I trotted off to the multiplex with my family over the weekend to catch one of the animated holiday films currently dominating the box office. As we settled in, I couldn’t help feeling like the ceremony of watching movie trailers had totally lost its luster. No, it wasn’t just because the movies looked bad (which they did), but because I had seen all of the trailers before. Trailers, to many film lovers like myself, have always been a crucial part of the moviegoing experience. Yet thanks to digital branding and viral campaigns, there is nary a trailer in the theaters that you can’t watch online first. I will mercifully forgo the “when I was a kid, you used to have to wait until you went to the movie theaters to see a trailer” hurrang; online trailers have dominated for years and studios design entire campaigns around their release.

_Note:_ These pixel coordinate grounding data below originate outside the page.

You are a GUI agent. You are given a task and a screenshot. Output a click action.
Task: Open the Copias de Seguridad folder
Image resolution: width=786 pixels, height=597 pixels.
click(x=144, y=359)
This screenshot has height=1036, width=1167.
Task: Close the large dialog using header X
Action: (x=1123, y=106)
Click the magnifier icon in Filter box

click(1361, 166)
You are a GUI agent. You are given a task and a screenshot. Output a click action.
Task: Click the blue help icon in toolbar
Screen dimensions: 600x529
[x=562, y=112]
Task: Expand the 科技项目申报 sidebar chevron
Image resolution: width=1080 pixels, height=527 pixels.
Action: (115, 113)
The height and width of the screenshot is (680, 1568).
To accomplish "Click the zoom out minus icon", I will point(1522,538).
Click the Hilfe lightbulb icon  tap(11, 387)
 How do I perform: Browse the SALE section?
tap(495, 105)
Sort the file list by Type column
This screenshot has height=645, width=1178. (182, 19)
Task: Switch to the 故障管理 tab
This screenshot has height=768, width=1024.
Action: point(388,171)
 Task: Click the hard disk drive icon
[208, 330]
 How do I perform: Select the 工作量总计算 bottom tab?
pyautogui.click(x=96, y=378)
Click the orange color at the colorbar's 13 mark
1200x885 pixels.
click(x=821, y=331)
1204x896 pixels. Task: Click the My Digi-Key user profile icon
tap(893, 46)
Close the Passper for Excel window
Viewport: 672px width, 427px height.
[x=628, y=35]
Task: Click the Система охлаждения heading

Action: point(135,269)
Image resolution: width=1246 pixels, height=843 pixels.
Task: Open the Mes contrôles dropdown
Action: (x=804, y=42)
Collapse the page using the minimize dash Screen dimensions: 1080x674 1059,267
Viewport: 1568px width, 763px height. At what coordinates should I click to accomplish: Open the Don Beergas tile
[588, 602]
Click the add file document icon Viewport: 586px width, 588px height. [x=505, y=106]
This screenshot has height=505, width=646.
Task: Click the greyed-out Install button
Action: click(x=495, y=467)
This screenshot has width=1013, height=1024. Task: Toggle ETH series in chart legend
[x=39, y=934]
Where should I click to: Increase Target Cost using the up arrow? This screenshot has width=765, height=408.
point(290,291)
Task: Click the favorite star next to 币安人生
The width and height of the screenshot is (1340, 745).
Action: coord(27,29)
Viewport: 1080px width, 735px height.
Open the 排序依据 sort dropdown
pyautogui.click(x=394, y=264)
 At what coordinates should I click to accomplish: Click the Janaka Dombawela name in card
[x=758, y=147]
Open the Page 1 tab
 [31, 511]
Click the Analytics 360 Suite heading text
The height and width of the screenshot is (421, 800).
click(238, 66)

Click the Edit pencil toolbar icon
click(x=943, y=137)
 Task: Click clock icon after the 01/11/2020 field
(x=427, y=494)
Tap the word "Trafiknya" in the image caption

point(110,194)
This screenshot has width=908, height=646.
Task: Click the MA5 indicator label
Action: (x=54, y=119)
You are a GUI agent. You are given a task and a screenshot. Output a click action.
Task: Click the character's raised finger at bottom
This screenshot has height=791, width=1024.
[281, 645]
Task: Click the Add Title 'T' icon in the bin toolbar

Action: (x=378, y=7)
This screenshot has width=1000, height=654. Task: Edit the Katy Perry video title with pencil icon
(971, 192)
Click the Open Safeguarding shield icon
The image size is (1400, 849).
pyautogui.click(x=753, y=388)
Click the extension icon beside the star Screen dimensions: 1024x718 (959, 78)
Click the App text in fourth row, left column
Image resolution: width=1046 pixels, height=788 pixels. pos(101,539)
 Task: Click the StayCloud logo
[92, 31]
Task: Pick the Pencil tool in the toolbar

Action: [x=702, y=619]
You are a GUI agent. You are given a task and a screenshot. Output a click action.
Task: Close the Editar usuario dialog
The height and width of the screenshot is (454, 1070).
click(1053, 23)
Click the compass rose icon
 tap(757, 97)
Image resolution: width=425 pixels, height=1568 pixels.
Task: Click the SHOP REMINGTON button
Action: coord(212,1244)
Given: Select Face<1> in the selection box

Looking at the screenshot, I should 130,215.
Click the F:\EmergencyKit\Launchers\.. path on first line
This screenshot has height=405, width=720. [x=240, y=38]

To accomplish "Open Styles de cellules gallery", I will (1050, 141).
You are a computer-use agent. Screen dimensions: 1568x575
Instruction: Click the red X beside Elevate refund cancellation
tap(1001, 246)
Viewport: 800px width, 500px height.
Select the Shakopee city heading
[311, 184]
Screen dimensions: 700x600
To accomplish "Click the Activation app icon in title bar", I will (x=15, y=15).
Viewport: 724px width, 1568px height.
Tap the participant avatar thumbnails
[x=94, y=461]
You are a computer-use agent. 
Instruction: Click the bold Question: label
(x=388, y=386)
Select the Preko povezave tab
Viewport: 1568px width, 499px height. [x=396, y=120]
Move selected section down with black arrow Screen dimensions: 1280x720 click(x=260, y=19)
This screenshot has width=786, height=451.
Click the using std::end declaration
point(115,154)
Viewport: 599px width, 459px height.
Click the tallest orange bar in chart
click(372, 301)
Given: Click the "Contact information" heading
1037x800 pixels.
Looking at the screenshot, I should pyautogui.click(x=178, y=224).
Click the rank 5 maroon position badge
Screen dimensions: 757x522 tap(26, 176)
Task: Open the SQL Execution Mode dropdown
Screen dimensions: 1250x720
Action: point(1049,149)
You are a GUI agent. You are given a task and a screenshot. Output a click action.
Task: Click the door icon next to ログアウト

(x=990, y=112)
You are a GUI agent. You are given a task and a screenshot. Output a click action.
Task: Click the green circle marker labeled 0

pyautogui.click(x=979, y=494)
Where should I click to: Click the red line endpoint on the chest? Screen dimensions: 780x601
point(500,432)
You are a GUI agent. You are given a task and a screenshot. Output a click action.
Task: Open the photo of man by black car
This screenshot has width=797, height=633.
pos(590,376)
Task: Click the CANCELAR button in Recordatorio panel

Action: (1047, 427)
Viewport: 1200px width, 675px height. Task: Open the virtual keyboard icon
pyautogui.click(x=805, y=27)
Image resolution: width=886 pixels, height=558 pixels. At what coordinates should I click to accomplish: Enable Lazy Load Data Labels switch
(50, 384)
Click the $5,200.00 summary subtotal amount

Look at the current crop of summer films. Most of them have had digital campaigns for at least six months. Whether it’s The Hangover 2, The Smurfs or Transformers, studios are pushing these films early thus inspiring the age-old complaint that you feel like you have seen the film in its entirety before it reaches the theaters. Warner Bros’ film version of The Green Lantern has been feeling the digital pinch; almost daily, there are new trailers, sneak previews of posters and new photos of the movie. Yahoo has partnered with the film to offer even more exclusive peeks into the film. The Green Lantern also has big-time dominance on Facebook with 90,000-plus likes. By the time Green Lantern opens on June 17, audiences will either eat it up or pass on it because they’ve already OD’d on the lime-colored hero.
You can’t blame Hollywood for cranking up summer movie marketing, though. The box office has been in the dumps for months. The video-on-demand category looks to sink movie theaters as we know them. So times are tough. Still, you can’t help but wonder if digital desperation is the best way to sell movie magic.